Participants’ ability to distinguish different frequencies was measured using a computerized assessment of FDL. In this task, participants were presented with 3 pure tones, each lasting 200 ms, with amplitude envelopes of 20 ms rise and delay times. A three-alternative forced choice paradigm was used, in which each presented set contained two pure tones at the standard 500 Hz frequency, and one stimulus at a randomly selected higher frequency (Schneider, 1997; Parbery-Clark et al., 2009; Russo et al., 2012). The participant was instructed to identify which tone was higher than the other two by pressing the corresponding number on a computer keyboard (i.e., 1 = first tone is higher; 2 = second tone is higher; 3 = third tone is higher). An adaptive staircase procedure was used to determine the pitch discrimination threshold, whereby the difference between standard and comparison frequencies was halved after three correct responses, or doubled after one incorrect response. After five reversals, the step was changed, so that the frequency difference was divided by 1.414 after 3 correct responses or multiplied by 1.414 after one incorrect response. FDL was determined from the mean of the last 10 reversals.

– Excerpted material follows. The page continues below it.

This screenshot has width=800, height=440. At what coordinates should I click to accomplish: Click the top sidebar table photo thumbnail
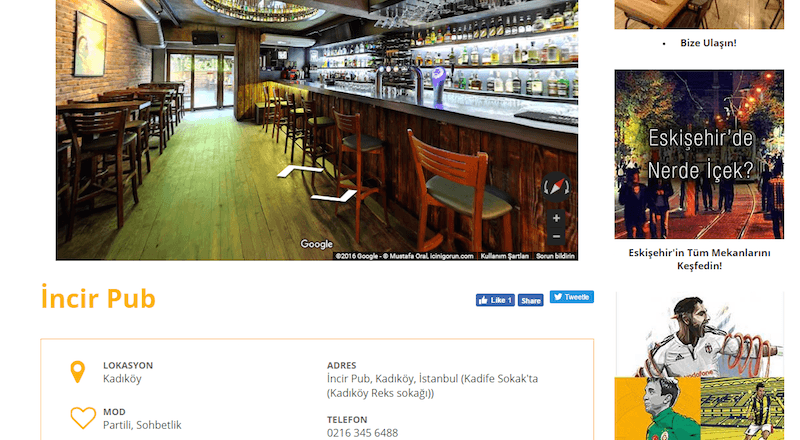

EEG Measure: The Frequency Following Response (FFR)

Stimulus

Auditory presentation of a repeated/dα/syllable (F0 = 100 Hz) was used to elicit the FFR, following methodological conventions described by Skoe and Kraus (2010). This stimulus was selected because it is a speech sound that has been extensively used in this area of research, and robustly elicits clear FFRs (Russo et al., 2005; Parbery-Clark et al., 2009, 2012; Skoe and Kraus, 2010). Each participant heard 6000 repetitions of this 170 ms sound, presented at alternating polarities. Stimuli were presented binaurally through insert headphones; stimulus volume was set to 60 dB SPL for normal hearers. For individuals with hearing loss above 25 dB, presentation volume was set to 60 dB + (dB HL – 25 dB), controlling stimulus levels for sensory loss across all participants.

EEG administration and data collection

EEG data were collected using a vertical one-channel montage configuration, using three electrodes, in which active and reference electrodes were placed on the mastoids, and a ground electrode was placed on the forehead. A researcher applied 1′′ square cloth solid gel electrodes (EL504, BIOPAC Systems, Inc.) to the mastoids and forehead; electrodes were connected to a BIOPAC MP150 data acquisition system and ERS100C Evoked Response Amplifier (BIOPAC Systems, Inc.). Data were recorded at a sampling rate of 20 kHz, with an online low-pass filter of 10 kHz and a high-pass filter of 1 Hz; the signal was recorded using Acknowledge software (AcqKnowledge, version 4.1). Stimuli were presented for 25 minutes in total, during which time participants shown a silent film[2], to promote relaxation and stillness during the EEG.

EEG data processing

EEG data were processed in MATLAB, using the PHZLAB toolbox (Nespoli, 2016). A 75 Hz high-pass filter was applied, and data were segmented according to individual stimulus responses (i.e., 6000 segments), with epoch windows extending 40 ms pre- and post-stimulus, and the steady-state component extending from 60 to 170 ms post-stimulus onset (Skoe and Kraus, 2010). The 40 ms signal preceding stimulus onset was used as a baseline of ambient EEG activity, against which to compare the response activation. Peak amplitudes in the response waveform were compared to the baseline; response peaks with absolute amplitudes that did not exceed the baseline were not considered ‘reliable’ (Skoe and Kraus, 2010). Myogenic artifacts, which are many times larger than the neural response, were accounted for by rejecting all trials with amplitudes that exceeded a threshold of 50 μV. Responses that remained after artifact rejection were averaged, using the addition method of inverse polarity processing in order to preserve the representation of the fundamental frequency while minimizing stimulus artifact in the signal. Peak amplitude of the fundamental frequency (a measure of the strength of the pitch representation in the signal, or FFR strength) was calculated by applying a FFT to the averaged signal, and inter-trial phase coherence (ITPC; a measure of response consistency or FFR consistency) was calculated by finding the latency variations across each participant’s un-averaged signal.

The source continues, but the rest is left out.